WHAT THIS TASK INVOLVES:
Copy out the entries from the line containing "The width and" down through the line containing "pyautogui.click(x=349, y=352)", changing "notifier menu" to "system tray menu" and leaving everything else the same. Leave the pictures out.

SUPPLIED RECORDS:
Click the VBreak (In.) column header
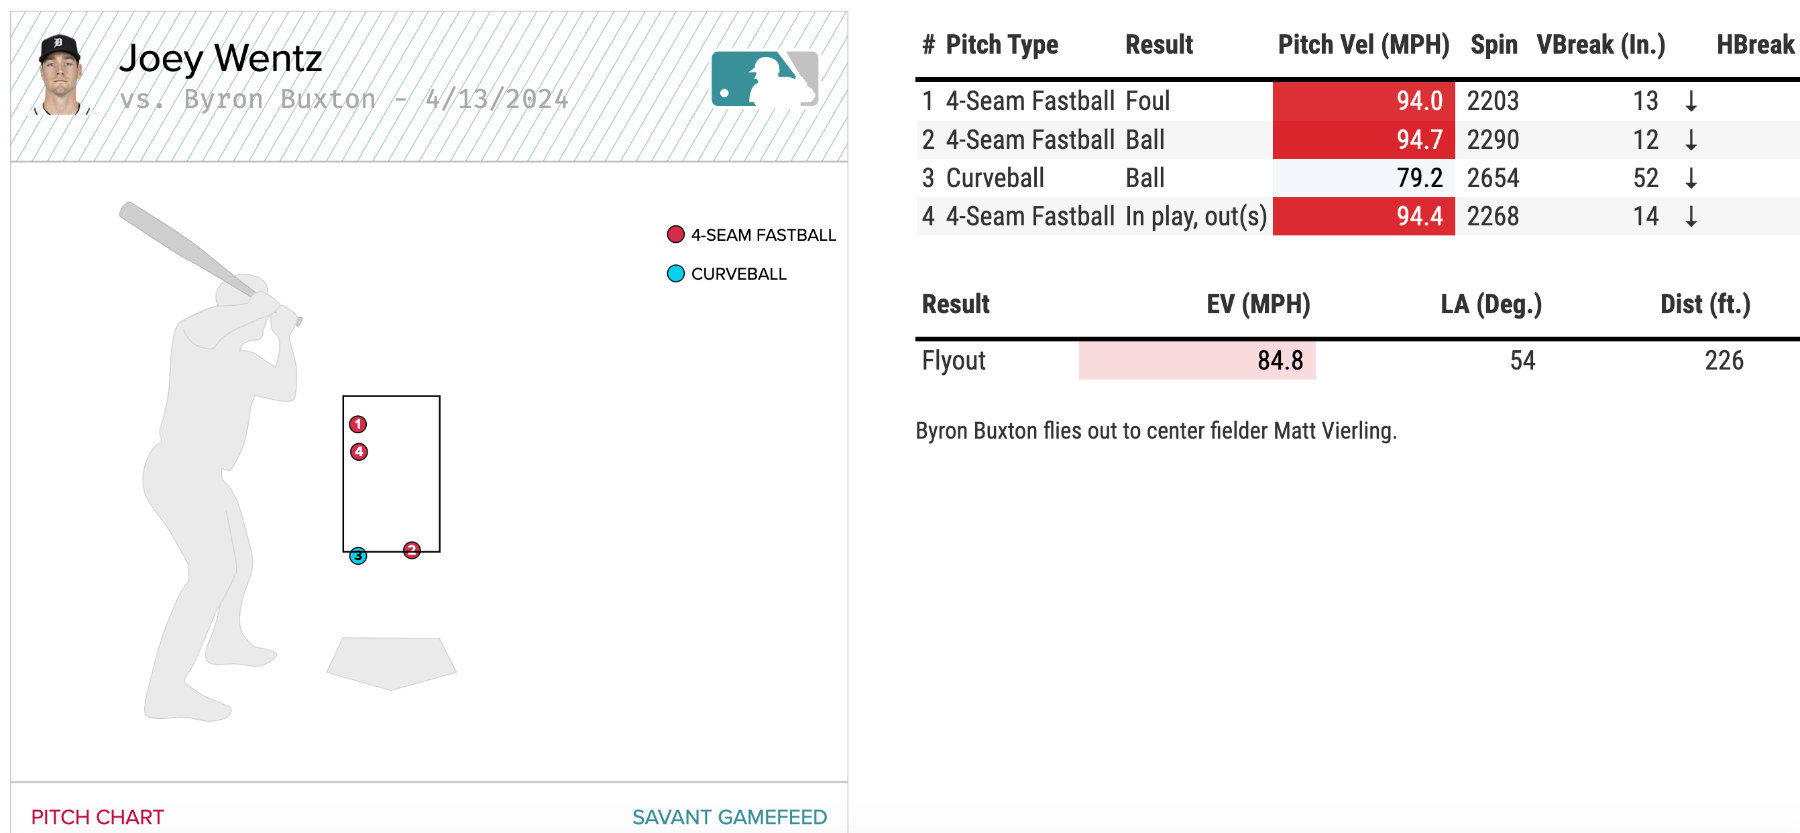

* * *

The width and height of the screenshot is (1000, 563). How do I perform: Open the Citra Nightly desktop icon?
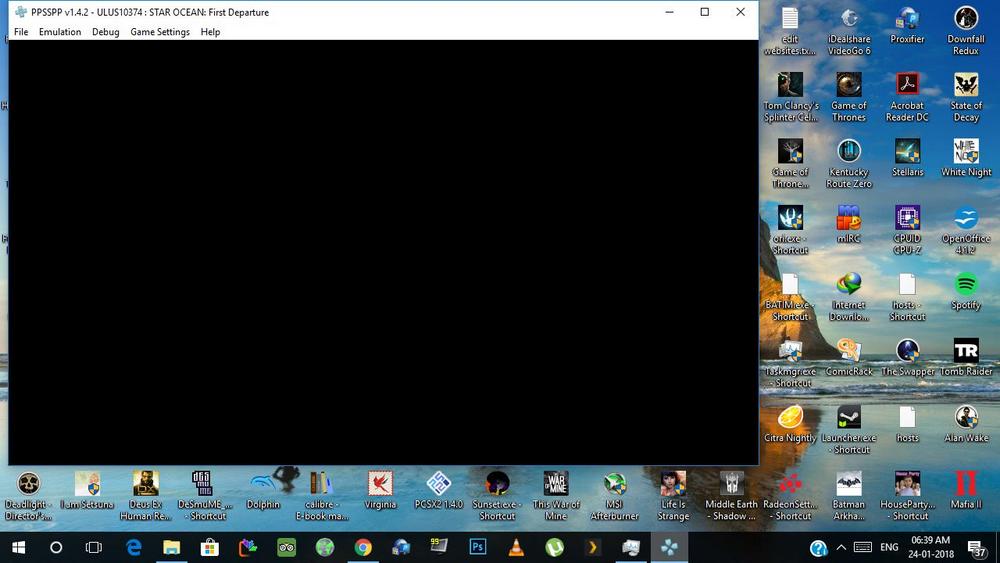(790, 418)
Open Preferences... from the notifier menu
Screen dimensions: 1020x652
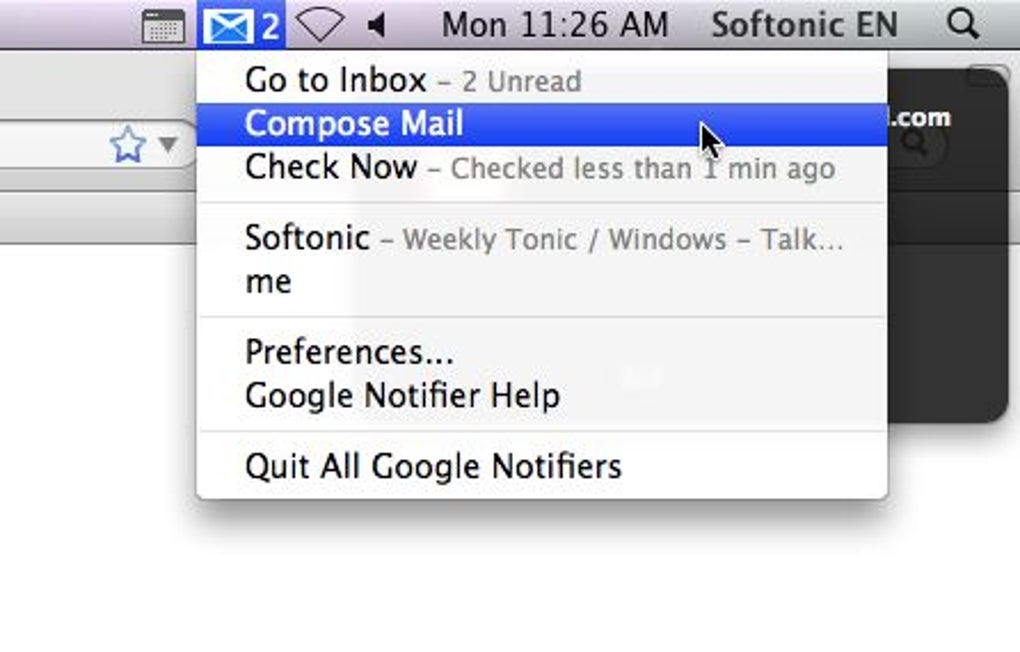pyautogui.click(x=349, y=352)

TASK RESULT:
The width and height of the screenshot is (1000, 563). How do I perform: Open the Citra Nightly desktop icon?
(790, 418)
Open Preferences... from the system tray menu
Screen dimensions: 1020x652
pyautogui.click(x=349, y=352)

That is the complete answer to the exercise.